# Exercise brief
Please copy out the records that follow exactly as they stand.

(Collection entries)
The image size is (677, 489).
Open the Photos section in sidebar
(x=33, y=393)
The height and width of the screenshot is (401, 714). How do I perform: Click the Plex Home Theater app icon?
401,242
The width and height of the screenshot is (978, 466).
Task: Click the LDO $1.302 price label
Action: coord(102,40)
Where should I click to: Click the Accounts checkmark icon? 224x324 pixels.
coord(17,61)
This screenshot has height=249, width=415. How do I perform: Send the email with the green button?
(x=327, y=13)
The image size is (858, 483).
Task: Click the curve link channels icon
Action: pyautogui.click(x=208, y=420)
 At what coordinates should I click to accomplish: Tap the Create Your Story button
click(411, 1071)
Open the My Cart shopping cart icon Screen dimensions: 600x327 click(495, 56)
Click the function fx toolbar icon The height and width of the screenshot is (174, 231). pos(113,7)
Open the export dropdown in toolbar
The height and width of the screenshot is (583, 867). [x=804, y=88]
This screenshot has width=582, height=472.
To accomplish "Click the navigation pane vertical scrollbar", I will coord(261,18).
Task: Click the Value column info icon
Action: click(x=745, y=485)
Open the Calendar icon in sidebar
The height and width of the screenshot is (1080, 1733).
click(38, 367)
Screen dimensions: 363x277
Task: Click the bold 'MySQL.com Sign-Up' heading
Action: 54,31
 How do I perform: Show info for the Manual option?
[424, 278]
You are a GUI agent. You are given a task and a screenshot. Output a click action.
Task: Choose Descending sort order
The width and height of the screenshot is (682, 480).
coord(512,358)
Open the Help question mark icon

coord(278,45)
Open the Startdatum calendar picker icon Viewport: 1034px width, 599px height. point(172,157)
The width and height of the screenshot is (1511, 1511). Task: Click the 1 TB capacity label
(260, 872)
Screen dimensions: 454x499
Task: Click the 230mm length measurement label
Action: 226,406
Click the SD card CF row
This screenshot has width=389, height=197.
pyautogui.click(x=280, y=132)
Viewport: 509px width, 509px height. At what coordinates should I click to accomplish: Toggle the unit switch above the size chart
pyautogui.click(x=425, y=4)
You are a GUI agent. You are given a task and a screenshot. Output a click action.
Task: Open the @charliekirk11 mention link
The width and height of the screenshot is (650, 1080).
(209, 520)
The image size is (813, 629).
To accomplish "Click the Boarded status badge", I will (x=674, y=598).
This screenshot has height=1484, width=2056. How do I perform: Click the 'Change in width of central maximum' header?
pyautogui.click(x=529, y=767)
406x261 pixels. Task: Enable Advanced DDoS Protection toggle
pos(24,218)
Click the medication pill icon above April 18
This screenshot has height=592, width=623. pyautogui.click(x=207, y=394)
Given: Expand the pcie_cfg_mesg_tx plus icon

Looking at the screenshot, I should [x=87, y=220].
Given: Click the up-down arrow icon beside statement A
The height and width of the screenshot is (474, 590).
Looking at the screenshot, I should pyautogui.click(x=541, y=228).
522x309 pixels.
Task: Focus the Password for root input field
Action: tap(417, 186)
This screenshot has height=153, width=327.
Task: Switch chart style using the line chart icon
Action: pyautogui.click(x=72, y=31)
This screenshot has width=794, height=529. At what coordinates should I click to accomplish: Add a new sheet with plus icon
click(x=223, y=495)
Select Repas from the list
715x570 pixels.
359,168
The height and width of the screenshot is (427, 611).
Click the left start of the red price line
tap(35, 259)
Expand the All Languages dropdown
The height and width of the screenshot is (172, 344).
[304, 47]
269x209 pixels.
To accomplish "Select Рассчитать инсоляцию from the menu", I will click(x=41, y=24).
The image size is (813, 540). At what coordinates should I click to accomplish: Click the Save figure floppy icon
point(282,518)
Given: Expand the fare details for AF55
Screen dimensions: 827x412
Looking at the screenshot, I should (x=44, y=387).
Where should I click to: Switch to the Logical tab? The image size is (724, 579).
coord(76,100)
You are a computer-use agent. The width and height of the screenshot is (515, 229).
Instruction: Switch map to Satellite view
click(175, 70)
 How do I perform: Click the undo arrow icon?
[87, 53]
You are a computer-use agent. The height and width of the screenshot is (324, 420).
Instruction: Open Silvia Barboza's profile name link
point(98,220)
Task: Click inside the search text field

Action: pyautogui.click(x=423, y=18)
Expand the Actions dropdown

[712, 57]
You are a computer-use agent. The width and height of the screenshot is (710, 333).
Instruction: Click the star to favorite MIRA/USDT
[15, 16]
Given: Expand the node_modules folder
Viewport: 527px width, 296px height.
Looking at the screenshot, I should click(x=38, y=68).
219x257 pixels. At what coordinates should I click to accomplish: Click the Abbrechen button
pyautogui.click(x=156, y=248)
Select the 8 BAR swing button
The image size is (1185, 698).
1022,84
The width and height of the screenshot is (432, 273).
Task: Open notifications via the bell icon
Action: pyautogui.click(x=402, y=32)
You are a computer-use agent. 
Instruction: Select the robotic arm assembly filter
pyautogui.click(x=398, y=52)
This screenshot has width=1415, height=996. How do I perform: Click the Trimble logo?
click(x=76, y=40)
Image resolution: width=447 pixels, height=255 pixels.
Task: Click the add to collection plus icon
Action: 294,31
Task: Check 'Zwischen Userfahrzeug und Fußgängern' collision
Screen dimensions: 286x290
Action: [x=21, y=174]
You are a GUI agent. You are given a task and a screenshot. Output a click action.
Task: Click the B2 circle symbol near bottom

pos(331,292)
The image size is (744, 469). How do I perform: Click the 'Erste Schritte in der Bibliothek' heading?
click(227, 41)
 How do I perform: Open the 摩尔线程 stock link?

# Solution to this task
The image size is (677, 489).
Open the Photos section in sidebar
(x=33, y=393)
The height and width of the screenshot is (401, 714). How do I perform: Click the Plex Home Theater app icon?
401,242
The width and height of the screenshot is (978, 466).
Task: Click the LDO $1.302 price label
Action: coord(102,40)
Where should I click to: Click the Accounts checkmark icon? 224x324 pixels.
coord(17,61)
This screenshot has height=249, width=415. How do I perform: Send the email with the green button?
(x=327, y=13)
The image size is (858, 483).
Task: Click the curve link channels icon
Action: pyautogui.click(x=208, y=420)
 At what coordinates should I click to accomplish: Tap the Create Your Story button
click(411, 1071)
Open the My Cart shopping cart icon Screen dimensions: 600x327 click(495, 56)
Click the function fx toolbar icon The height and width of the screenshot is (174, 231). pos(113,7)
Open the export dropdown in toolbar
The height and width of the screenshot is (583, 867). [x=804, y=88]
This screenshot has width=582, height=472.
To accomplish "Click the navigation pane vertical scrollbar", I will coord(261,18).
Task: Click the Value column info icon
Action: click(x=745, y=485)
Open the Calendar icon in sidebar
The height and width of the screenshot is (1080, 1733).
click(38, 367)
Screen dimensions: 363x277
Task: Click the bold 'MySQL.com Sign-Up' heading
Action: 54,31
 How do I perform: Show info for the Manual option?
[424, 278]
You are a GUI agent. You are given a task and a screenshot. Output a click action.
Task: Choose Descending sort order
The width and height of the screenshot is (682, 480).
coord(512,358)
Open the Help question mark icon

coord(278,45)
Open the Startdatum calendar picker icon Viewport: 1034px width, 599px height. point(172,157)
The width and height of the screenshot is (1511, 1511). Task: Click the 1 TB capacity label
(260, 872)
Screen dimensions: 454x499
Task: Click the 230mm length measurement label
Action: 226,406
Click the SD card CF row
This screenshot has width=389, height=197.
pyautogui.click(x=280, y=132)
Viewport: 509px width, 509px height. At what coordinates should I click to accomplish: Toggle the unit switch above the size chart
pyautogui.click(x=425, y=4)
You are a GUI agent. You are given a task and a screenshot. Output a click action.
Task: Open the @charliekirk11 mention link
The width and height of the screenshot is (650, 1080).
(209, 520)
The image size is (813, 629).
To accomplish "Click the Boarded status badge", I will (x=674, y=598).
This screenshot has height=1484, width=2056. How do I perform: Click the 'Change in width of central maximum' header?
pyautogui.click(x=529, y=767)
406x261 pixels. Task: Enable Advanced DDoS Protection toggle
pos(24,218)
Click the medication pill icon above April 18
This screenshot has height=592, width=623. pyautogui.click(x=207, y=394)
Given: Expand the pcie_cfg_mesg_tx plus icon

Looking at the screenshot, I should [x=87, y=220].
Given: Click the up-down arrow icon beside statement A
The height and width of the screenshot is (474, 590).
Looking at the screenshot, I should pyautogui.click(x=541, y=228).
522x309 pixels.
Task: Focus the Password for root input field
Action: tap(417, 186)
This screenshot has height=153, width=327.
Task: Switch chart style using the line chart icon
Action: pyautogui.click(x=72, y=31)
This screenshot has width=794, height=529. At what coordinates should I click to accomplish: Add a new sheet with plus icon
click(x=223, y=495)
Select Repas from the list
715x570 pixels.
359,168
The height and width of the screenshot is (427, 611).
Click the left start of the red price line
tap(35, 259)
Expand the All Languages dropdown
The height and width of the screenshot is (172, 344).
[304, 47]
269x209 pixels.
To accomplish "Select Рассчитать инсоляцию from the menu", I will click(x=41, y=24).
The image size is (813, 540). At what coordinates should I click to accomplish: Click the Save figure floppy icon
point(282,518)
Given: Expand the fare details for AF55
Screen dimensions: 827x412
Looking at the screenshot, I should (x=44, y=387).
Where should I click to: Switch to the Logical tab? The image size is (724, 579).
coord(76,100)
You are a computer-use agent. The width and height of the screenshot is (515, 229).
Instruction: Switch map to Satellite view
click(175, 70)
 How do I perform: Click the undo arrow icon?
[87, 53]
You are a computer-use agent. The height and width of the screenshot is (324, 420).
Instruction: Open Silvia Barboza's profile name link
point(98,220)
Task: Click inside the search text field

Action: pyautogui.click(x=423, y=18)
Expand the Actions dropdown

[712, 57]
You are a computer-use agent. The width and height of the screenshot is (710, 333).
Instruction: Click the star to favorite MIRA/USDT
[15, 16]
Given: Expand the node_modules folder
Viewport: 527px width, 296px height.
Looking at the screenshot, I should click(x=38, y=68).
219x257 pixels. At what coordinates should I click to accomplish: Click the Abbrechen button
pyautogui.click(x=156, y=248)
Select the 8 BAR swing button
The image size is (1185, 698).
1022,84
The width and height of the screenshot is (432, 273).
Task: Open notifications via the bell icon
Action: pyautogui.click(x=402, y=32)
You are a computer-use agent. 
Instruction: Select the robotic arm assembly filter
pyautogui.click(x=398, y=52)
This screenshot has width=1415, height=996. How do I perform: Click the Trimble logo?
click(x=76, y=40)
Image resolution: width=447 pixels, height=255 pixels.
Task: Click the add to collection plus icon
Action: 294,31
Task: Check 'Zwischen Userfahrzeug und Fußgängern' collision
Screen dimensions: 286x290
Action: [x=21, y=174]
You are a GUI agent. You are given a task and a screenshot. Output a click action.
Task: Click the B2 circle symbol near bottom

pos(331,292)
The image size is (744, 469). How do I perform: Click the 'Erste Schritte in der Bibliothek' heading?
click(227, 41)
 How do I perform: Open the 摩尔线程 stock link?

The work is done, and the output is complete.